◆ Extracted records ◆
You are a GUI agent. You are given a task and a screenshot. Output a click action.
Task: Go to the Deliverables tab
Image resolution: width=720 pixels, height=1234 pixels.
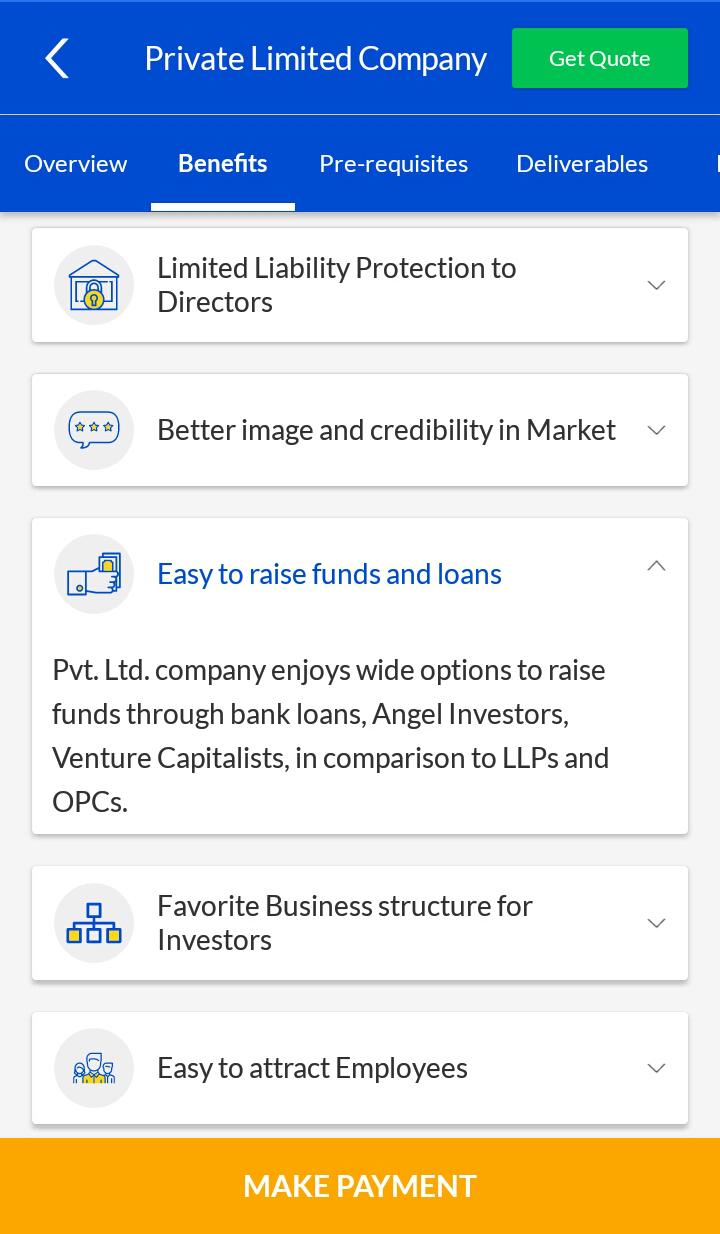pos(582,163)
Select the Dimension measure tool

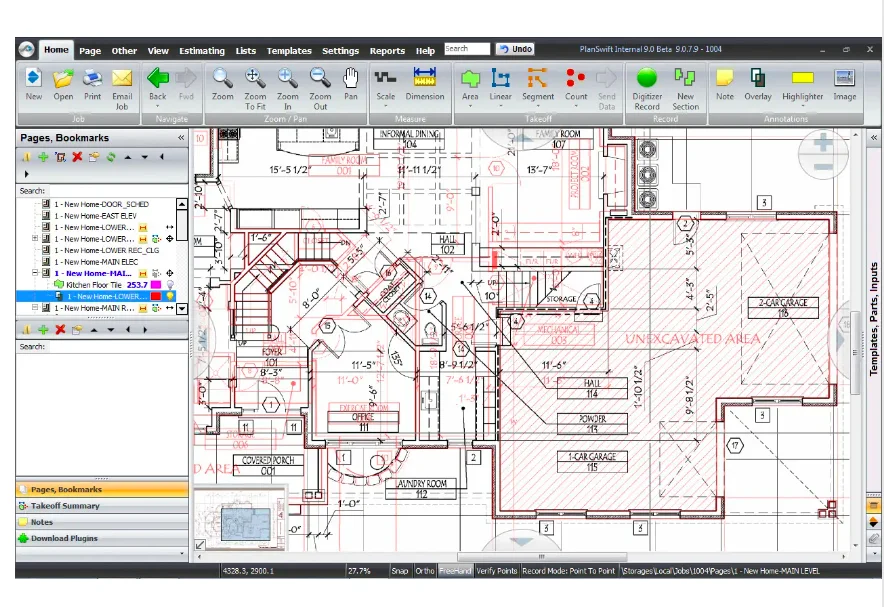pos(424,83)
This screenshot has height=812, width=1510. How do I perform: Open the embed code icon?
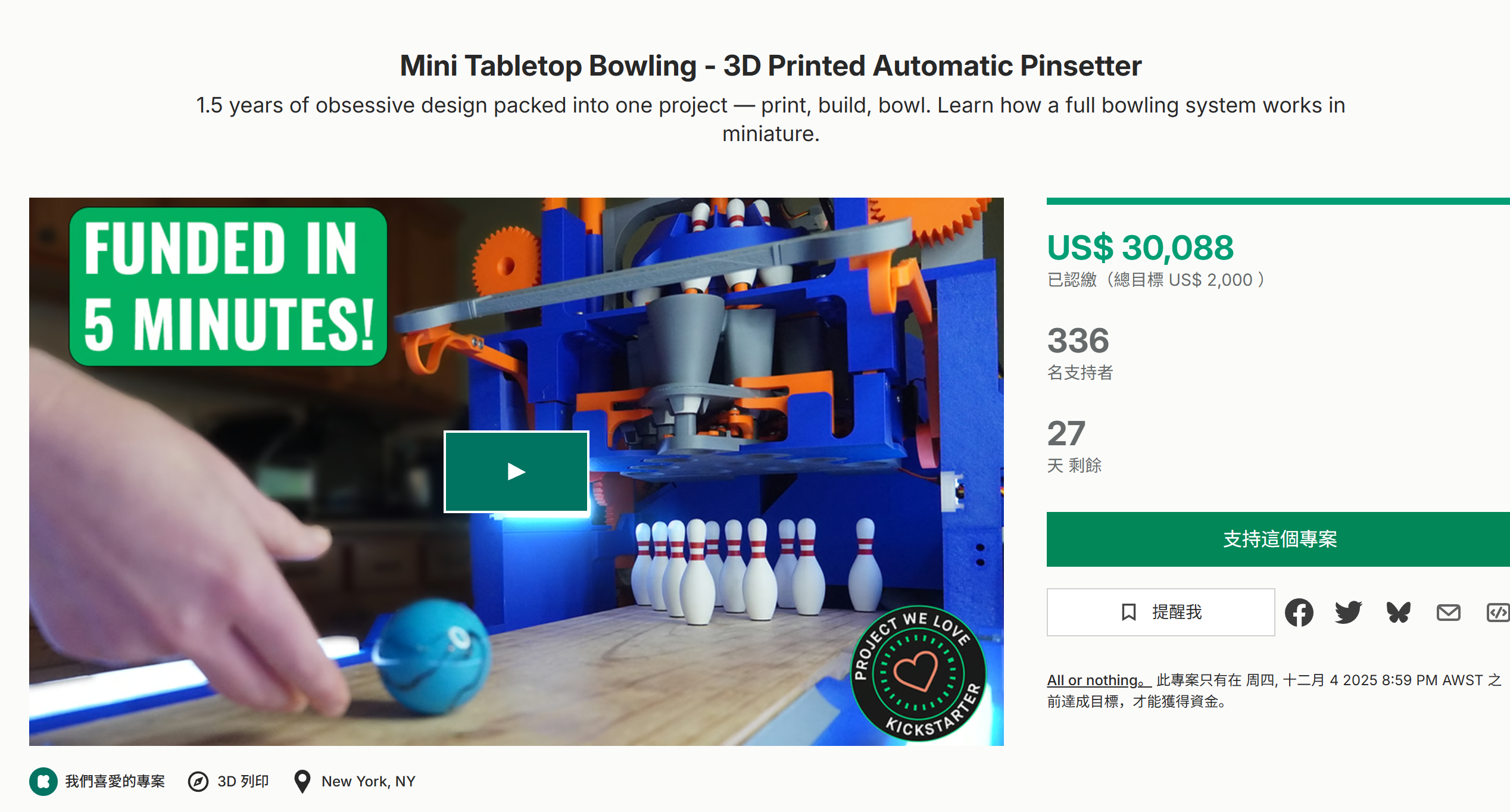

* * *

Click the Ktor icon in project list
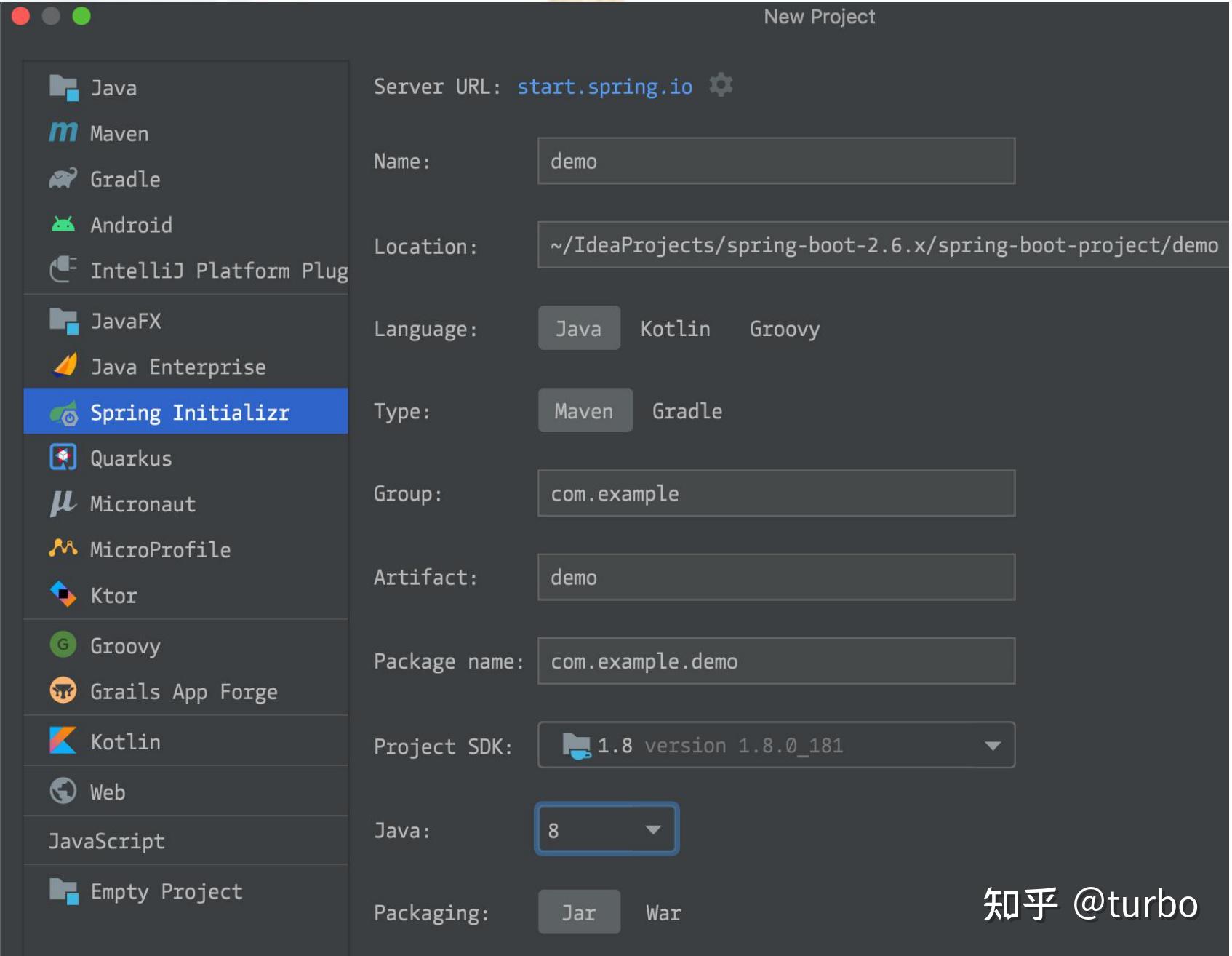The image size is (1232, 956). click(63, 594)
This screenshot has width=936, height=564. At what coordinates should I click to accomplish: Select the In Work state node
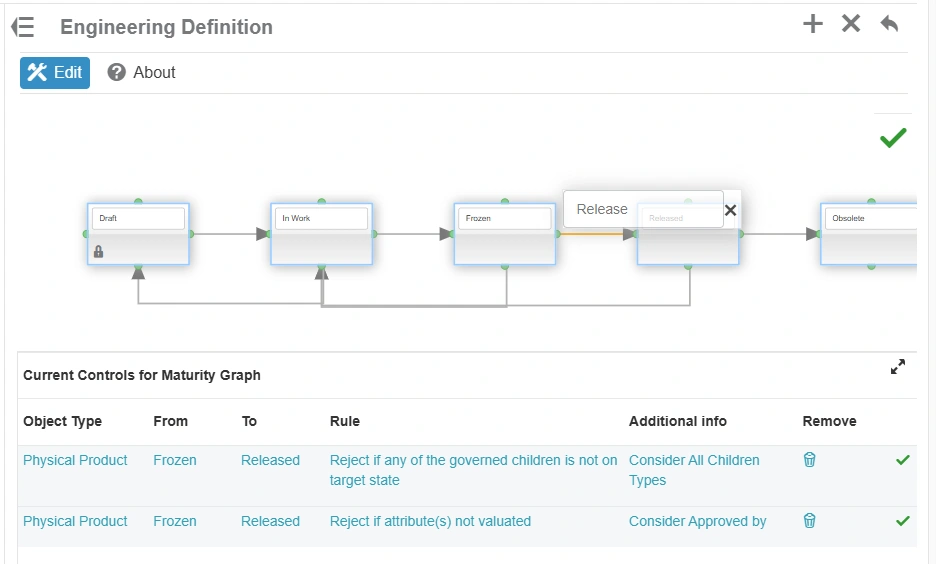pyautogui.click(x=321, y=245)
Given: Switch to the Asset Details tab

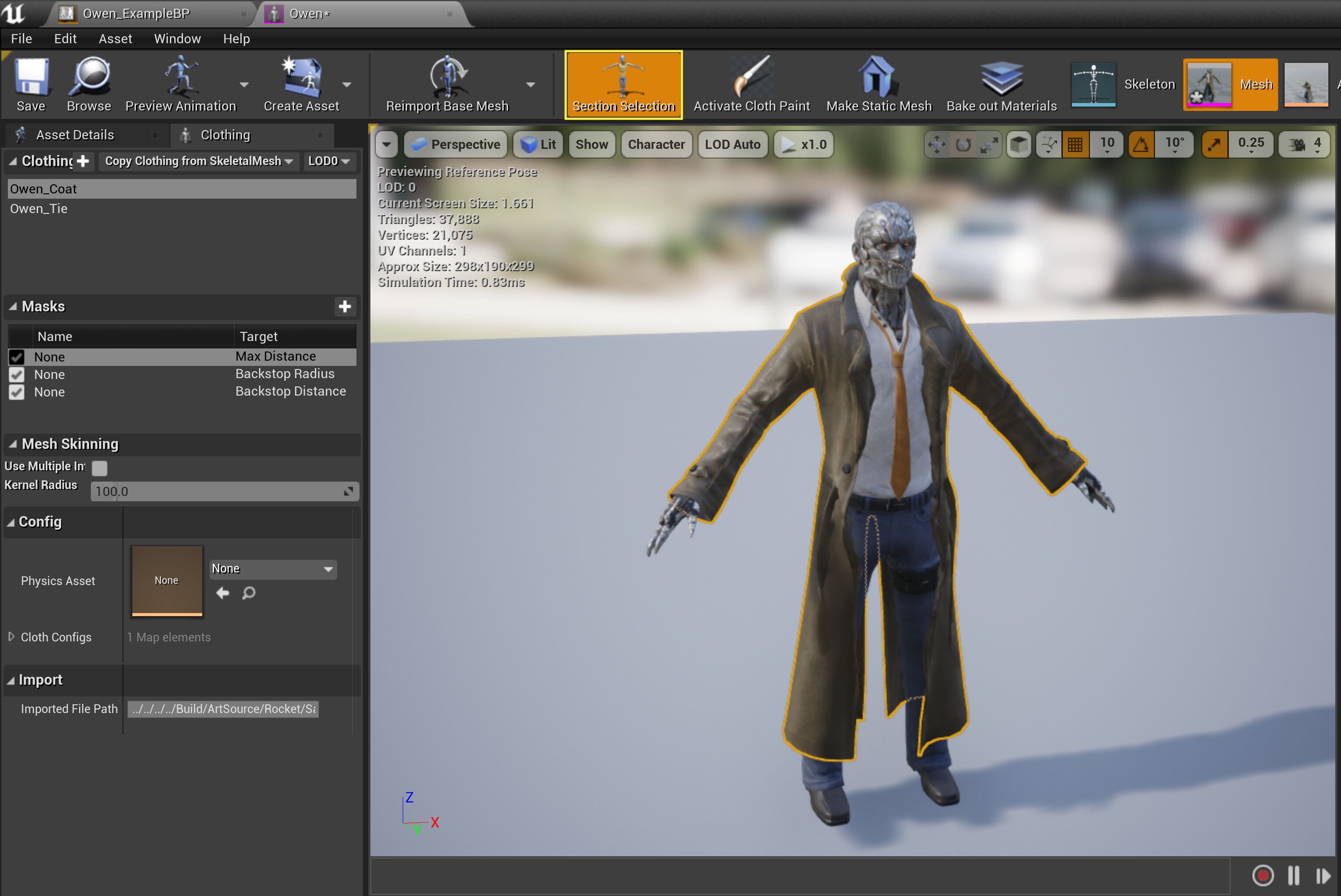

---

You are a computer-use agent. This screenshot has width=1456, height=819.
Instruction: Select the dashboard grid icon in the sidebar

◆ Written request ◆
Put the material from the line containing "You are a GUI" up to and including the line containing "This screenshot has height=812, width=1510." into a numbered list, skipping any blank lines. Leave the pictures out of your answer.

◆ Exercise answer ◆
1. You are a GUI agent. You are given a task and a screenshot. Output a click action.
2. Task: Go to the Deliverables tab
3. Image resolution: width=720 pixels, height=1234 pixels.
4. pos(582,163)
5. Select the Dimension measure tool
6. pos(424,83)
7. This screenshot has height=812, width=1510. How do I perform: Open the embed code icon?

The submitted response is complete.